El problema de los vendedores ambulantes en Tucumán no es nuevo ni tampoco está cerca de solucionarse. Casi a diario en la zona centro de la capital tucumana se producen enfrentamientos entre agentes municipales y los denominados trabajadores de venta directa. De un lado, buscan hacer obedecer –muchas veces en tono patotero- las ordenanzas municipales de libre circulación; por el otro, defienden su única posibilidad de llevar el sustento a casa. Nada justifica la violencia ni de una ni de la otra parte.
Sobre esta situación recurrente, el secretario general de Ambulantes por la Economía Regional (APER), Luis Ocampo, en diálogo con Radio Prensa aclaró que, producto de la necesidad, cada vez son más los que se vuelcan a la actividad, “y esto supone un problema porque desconocen que tienen normativas que respetar que prohíben que nos instalemos en determinados lugares”.
En este sentido, recomendó a todas aquellas personas que por la complicada situación económica se ven empujadas a la venta ambulante, que se acerquen al gremio cuya sede está ubicada en la ex terminal de ómnibus. “Aquí los capacitamos para que sepan adonde pueden instalarse y adonde no, para evitar que ocurran estas cuestiones. No importa si están agremiados o no, no queremos que estén expuestos a este tipo de situaciones que no son beneficiosas para nadie”, remarcó.
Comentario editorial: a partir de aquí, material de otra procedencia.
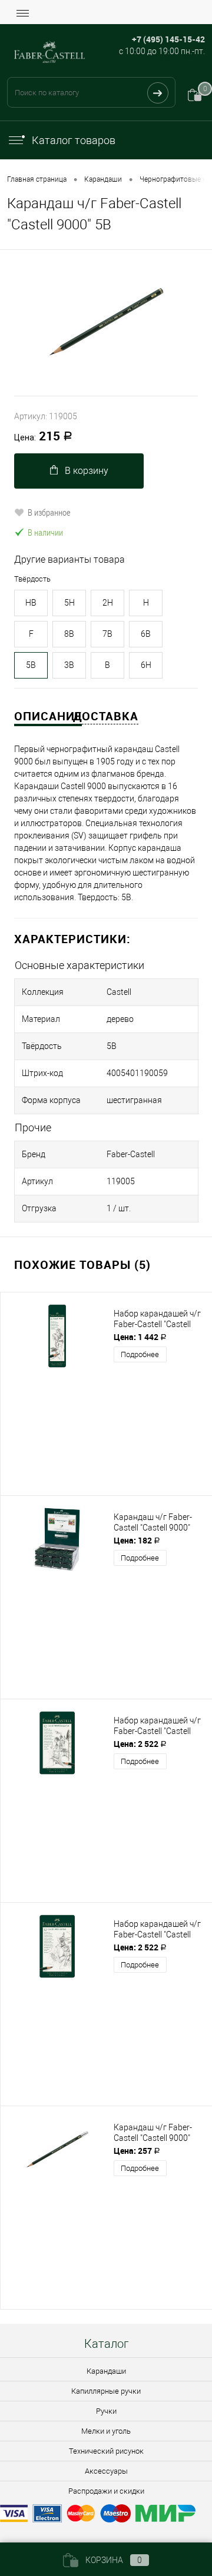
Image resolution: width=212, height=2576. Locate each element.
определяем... (175, 56)
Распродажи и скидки (106, 2491)
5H (69, 602)
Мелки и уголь (106, 2431)
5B (31, 665)
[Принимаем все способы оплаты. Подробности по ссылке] (106, 2515)
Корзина (113, 2560)
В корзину (86, 470)
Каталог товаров (73, 140)
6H (146, 665)
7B (107, 634)
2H (107, 602)
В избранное (49, 512)
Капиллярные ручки (106, 2391)
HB (31, 602)
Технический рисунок (106, 2451)
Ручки (106, 2411)
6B (146, 634)
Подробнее (140, 1354)
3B (69, 665)
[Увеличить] (106, 323)
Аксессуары (106, 2471)
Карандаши (106, 2371)
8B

Sobre el caso particular ocurrido ayer en el Centro de Salud, y que se viralizó en las redes sociales, Ocampo aclaró que el vendedor desalojado había sido advertido en reiteradas ocasiones. “Se ubico en la puerta del nosocomio, lo cual generaba una obstrucción obvia para el ingreso de las personas y de las ambulancias. Entendemos la necesidad del compañero de trabajar, pero según se nos informó a él supuestamente se le había avisado varias veces que no podía estar allí”, subrayó. Y añadió: “Tenemos que trabajar en los lugares donde están habilitados, en donde no obstruyamos la vía pública. Las normas son claras al respecto y se trata de un ordenamiento que debe ser respetado”.
Por otro lado, Ocampo informó que desde hace años vienen trabajando para regularizar la actividad en el ejido municipal, lo que no podrán hacer sin la aprobación de la FET, ni muchos menos sin el apoyo de la Municipalidad. “Estamos gestionando reuniones con las autoridades municipales para regularizar definitivamente el trabajo del ambulante. Necesitamos una mesa de trabajo con la Federación Económica de Tucumán y el Municipio para que podamos organizarnos y nuestros compañeros puedan trabajar. La necesidad empuja a muchas personas a trabajar como ambulantes y queremos hacerlo bajo un marco de regularidad”, sostuvo.
Para ello, el principal proyecto del APER (ex Sivara) apunta a conseguir, por intervención del gobierno, un espacio físico en la zona céntrica en donde puedan instalarse cientos de vendedores. Algo similar a lo que ocurre en el Bajo, en donde puedan asegurar su puesto de trabajo mediante el pago de un monotributo social.